The problem: Your job with the data below is to output exactly the lines from the one holding "Instruction: Open the App embeds icon" down to the one holding "Given: Click the ViewCube in the 3D view", both included, and no others.

Data for this exercise: Begin

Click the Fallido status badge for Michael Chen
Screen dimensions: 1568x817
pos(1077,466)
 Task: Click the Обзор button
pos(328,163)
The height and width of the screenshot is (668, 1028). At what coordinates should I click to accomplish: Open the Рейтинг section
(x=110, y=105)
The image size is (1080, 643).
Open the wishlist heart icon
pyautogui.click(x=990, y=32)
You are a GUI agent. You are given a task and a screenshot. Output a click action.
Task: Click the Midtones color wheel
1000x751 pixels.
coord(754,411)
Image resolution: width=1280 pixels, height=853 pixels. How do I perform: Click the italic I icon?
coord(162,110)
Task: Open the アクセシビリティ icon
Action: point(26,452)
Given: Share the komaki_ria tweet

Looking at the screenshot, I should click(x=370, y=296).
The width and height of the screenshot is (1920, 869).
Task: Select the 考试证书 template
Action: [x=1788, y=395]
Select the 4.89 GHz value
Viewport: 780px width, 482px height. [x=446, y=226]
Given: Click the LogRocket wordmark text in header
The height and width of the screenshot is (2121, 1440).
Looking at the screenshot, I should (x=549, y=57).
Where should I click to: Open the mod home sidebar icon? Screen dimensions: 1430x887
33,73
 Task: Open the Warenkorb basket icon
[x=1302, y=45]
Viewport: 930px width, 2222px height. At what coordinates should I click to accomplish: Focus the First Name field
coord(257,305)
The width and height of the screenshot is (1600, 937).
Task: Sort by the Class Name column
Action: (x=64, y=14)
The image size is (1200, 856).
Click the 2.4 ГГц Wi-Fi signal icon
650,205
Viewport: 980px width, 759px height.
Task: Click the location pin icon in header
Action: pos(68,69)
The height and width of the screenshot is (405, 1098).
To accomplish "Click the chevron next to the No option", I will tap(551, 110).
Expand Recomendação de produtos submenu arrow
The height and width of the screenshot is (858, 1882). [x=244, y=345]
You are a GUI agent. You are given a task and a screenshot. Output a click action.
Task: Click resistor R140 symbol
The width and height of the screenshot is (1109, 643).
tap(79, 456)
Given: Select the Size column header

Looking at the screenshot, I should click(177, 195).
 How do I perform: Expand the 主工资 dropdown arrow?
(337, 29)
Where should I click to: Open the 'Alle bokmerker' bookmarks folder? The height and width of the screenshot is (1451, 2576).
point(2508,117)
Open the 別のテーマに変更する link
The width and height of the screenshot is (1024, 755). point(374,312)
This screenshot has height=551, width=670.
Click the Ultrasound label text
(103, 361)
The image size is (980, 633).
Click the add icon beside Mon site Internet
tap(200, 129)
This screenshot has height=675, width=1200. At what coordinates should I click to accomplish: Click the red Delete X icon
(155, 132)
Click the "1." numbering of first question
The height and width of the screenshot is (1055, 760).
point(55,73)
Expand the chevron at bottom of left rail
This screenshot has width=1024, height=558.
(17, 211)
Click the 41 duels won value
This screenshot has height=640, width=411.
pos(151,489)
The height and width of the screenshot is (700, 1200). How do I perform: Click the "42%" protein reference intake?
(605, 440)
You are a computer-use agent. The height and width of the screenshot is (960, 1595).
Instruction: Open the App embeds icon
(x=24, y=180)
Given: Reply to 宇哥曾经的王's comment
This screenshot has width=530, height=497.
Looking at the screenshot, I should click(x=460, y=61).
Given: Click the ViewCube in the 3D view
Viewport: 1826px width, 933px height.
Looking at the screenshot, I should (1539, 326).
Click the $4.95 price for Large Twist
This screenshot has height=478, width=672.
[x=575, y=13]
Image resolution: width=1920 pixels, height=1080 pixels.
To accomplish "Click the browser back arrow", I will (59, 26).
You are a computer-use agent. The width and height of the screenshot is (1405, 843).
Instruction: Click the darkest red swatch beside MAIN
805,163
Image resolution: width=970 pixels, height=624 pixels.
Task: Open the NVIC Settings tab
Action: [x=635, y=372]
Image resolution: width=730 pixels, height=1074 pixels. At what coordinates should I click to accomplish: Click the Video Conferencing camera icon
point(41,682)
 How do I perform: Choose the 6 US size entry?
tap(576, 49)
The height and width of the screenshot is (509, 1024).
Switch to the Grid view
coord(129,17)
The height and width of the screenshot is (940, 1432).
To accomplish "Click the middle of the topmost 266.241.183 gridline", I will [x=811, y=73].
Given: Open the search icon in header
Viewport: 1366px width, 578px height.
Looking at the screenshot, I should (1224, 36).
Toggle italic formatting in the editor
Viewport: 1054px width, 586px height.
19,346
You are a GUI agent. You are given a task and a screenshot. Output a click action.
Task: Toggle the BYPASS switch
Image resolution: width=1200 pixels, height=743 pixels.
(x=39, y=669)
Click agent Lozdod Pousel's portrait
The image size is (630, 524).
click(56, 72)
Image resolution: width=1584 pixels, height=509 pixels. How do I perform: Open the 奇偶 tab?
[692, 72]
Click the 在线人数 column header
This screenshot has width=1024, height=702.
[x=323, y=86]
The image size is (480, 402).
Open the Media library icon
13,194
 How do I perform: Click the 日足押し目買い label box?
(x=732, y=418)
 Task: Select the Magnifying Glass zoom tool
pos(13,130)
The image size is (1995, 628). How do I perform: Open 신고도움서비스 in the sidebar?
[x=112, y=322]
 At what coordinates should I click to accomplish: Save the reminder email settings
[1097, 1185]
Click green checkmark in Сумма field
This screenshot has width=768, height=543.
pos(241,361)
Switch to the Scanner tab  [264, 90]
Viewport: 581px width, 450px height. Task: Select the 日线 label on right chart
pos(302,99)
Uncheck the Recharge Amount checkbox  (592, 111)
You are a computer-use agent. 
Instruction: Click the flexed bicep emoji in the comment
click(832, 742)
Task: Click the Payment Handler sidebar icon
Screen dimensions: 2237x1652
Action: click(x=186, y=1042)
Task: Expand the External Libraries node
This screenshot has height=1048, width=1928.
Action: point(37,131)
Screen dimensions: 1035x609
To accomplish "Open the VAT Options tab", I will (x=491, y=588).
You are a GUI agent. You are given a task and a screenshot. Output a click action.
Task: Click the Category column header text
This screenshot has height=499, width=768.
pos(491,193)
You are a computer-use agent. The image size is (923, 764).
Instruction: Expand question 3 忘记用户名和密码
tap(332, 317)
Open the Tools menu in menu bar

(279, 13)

Data for this exercise: End

Problem solution:
Instruction: Open the App embeds icon
(x=24, y=180)
Given: Reply to 宇哥曾经的王's comment
This screenshot has width=530, height=497.
Looking at the screenshot, I should click(x=460, y=61).
Given: Click the ViewCube in the 3D view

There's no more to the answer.